Somali imam fights back on religious holiday
Attorney Mahir Sherif defends the imam who was prevented from flying to Mecca last month
An attorney for the Somali imam who was prevented from leaving the country for a holy pilgrimage to Mecca last weekend spoke out at a press conference at the Minneapolis Convention Center Monday, defending the mosque that the imam leads.
Mahir Sharif, a lawyer from San Diego, said that it appears that the FBI put the imam, Shiekh Abdirahman Shiekh Omar, on the no-fly list because of rumors circulating about the Abubakar As-saddique Islamic Center. Another young man, a youth worker affiliated with the mosque, was also prevented from flying to Saudi Arabia. He is a U.S. citizen and a respected youth leader.
"It appears to be that the FBI took the ball based on the rumors, and ran with it. In other words, put people on no-fly [first], and is actually now engaged in the hard detective work of having to talk to people," said Sharif.
Several young Somali men have disappeared from the community recently, and their families have told the Star Tribune that they believe the men may be fighting in Somalia. There are rumors that one Somali, Shirwa Ahmed, died as a suicide bomber. Some in the Somali community have said that the disappeared young men went to the mosque. The imam's attorney adamantly refuted Monday that the mosque had anything to do with the disappearances.
"Suicide and other acts of terrorism are forbidden by the Islamic faith," said Sherif. "The [mosque] does not engage in any political activity. It has not, and will not, recruit for any political cause. There has never been, nor will there ever be, any support for terrorists, their radical philosophy, or their acts by the [mosque]."
Monday's press conference came after about 10,000 Somali muslims gathered inside the convention center for the morning prayer to celebrate Eid-al-Adha, the festival of sacrifice following the annual pilgrimage to Mecca. The religious holiday is one of the most important of the faith.
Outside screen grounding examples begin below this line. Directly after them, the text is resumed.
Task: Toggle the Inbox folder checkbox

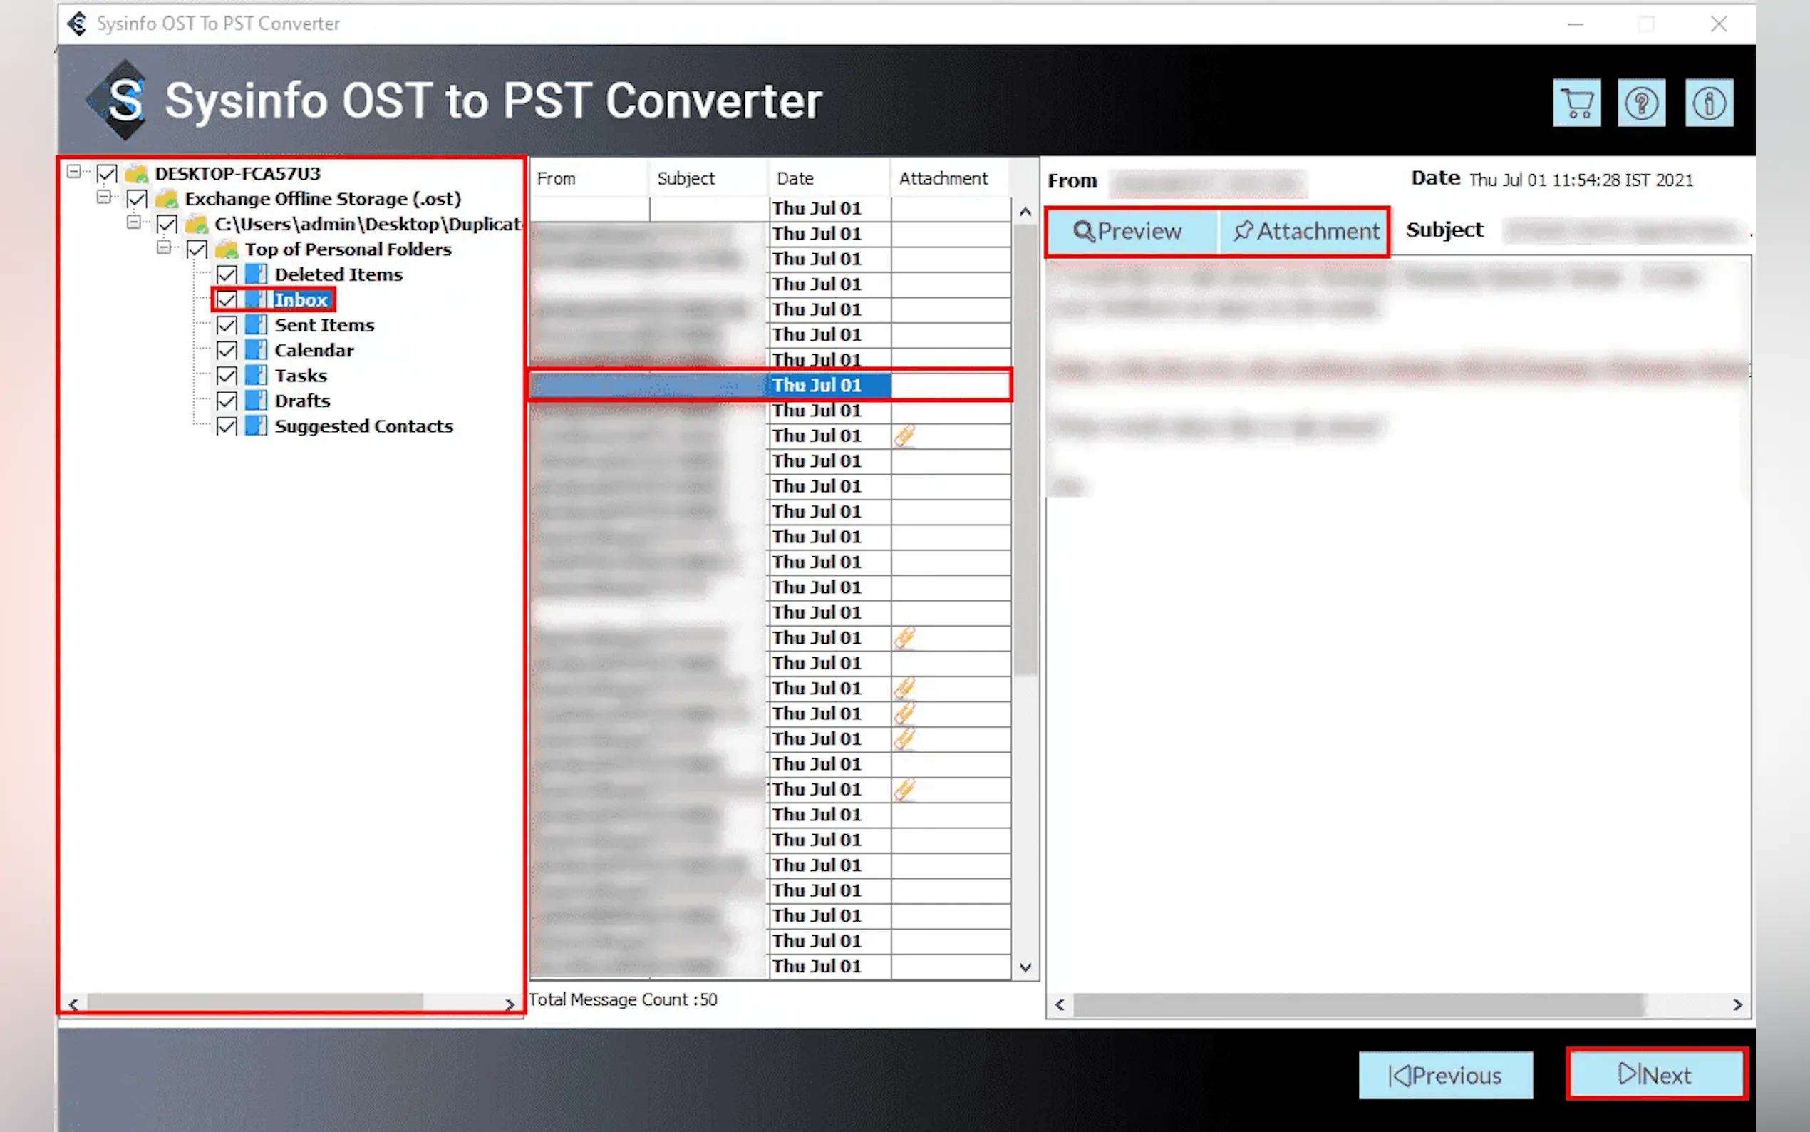Action: pyautogui.click(x=227, y=300)
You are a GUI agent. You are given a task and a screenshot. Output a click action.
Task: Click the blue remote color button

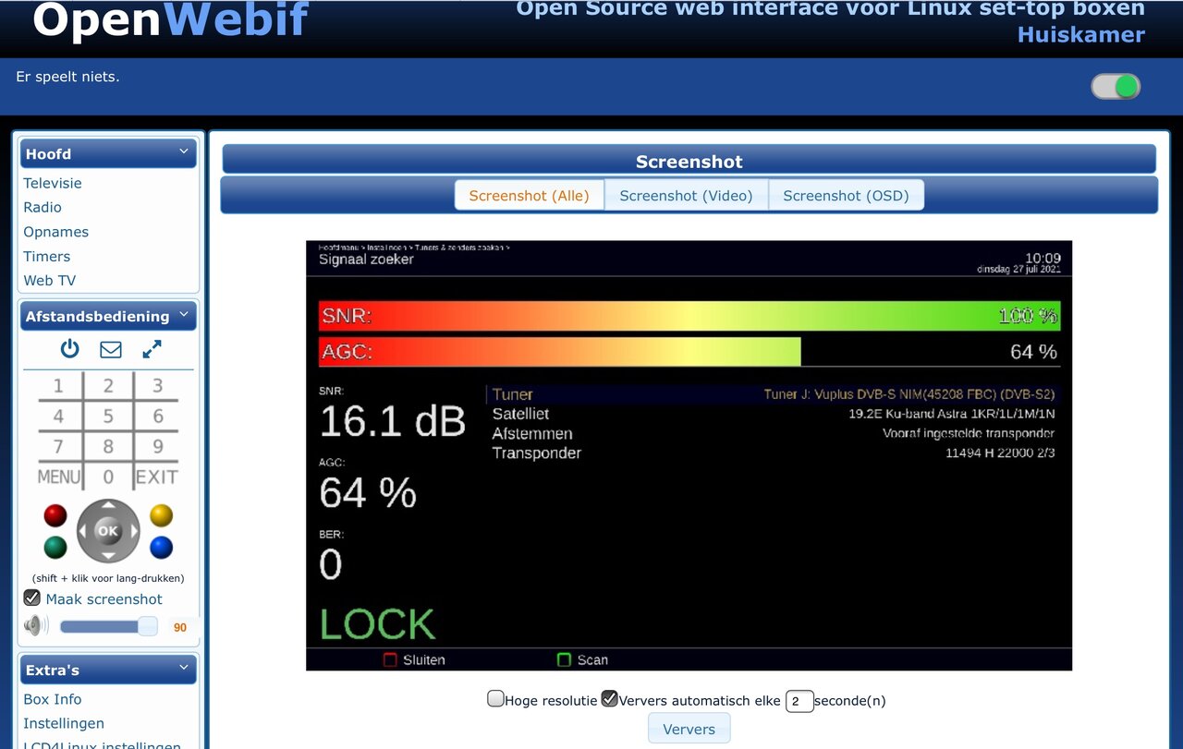[x=162, y=548]
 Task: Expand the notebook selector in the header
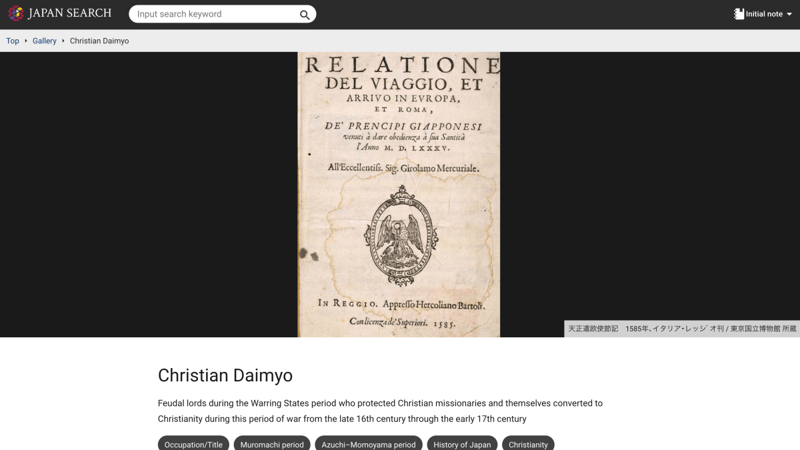click(763, 13)
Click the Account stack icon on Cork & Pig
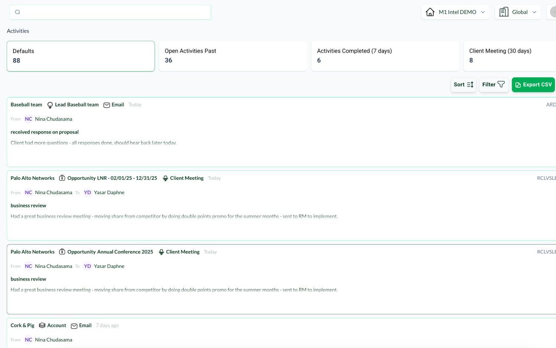This screenshot has height=348, width=556. 42,326
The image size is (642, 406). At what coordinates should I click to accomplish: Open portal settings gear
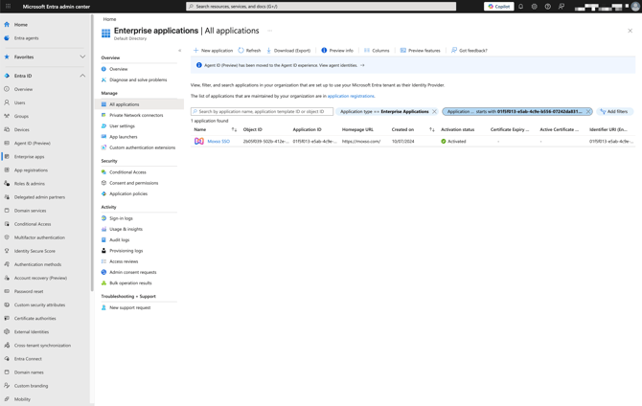[x=535, y=7]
Sherif said it was likely that all the men who have disappeared, who he said number about 12, at one time went to Abubakar mosque. "It would appear from the facts that every single young man in Minnesota has attended the center. It is the only center that has the space to accomodate these youth," Sherif said. "However, that does not say that the center is somehow recruiting or indoctrinating or financing any of this stuff."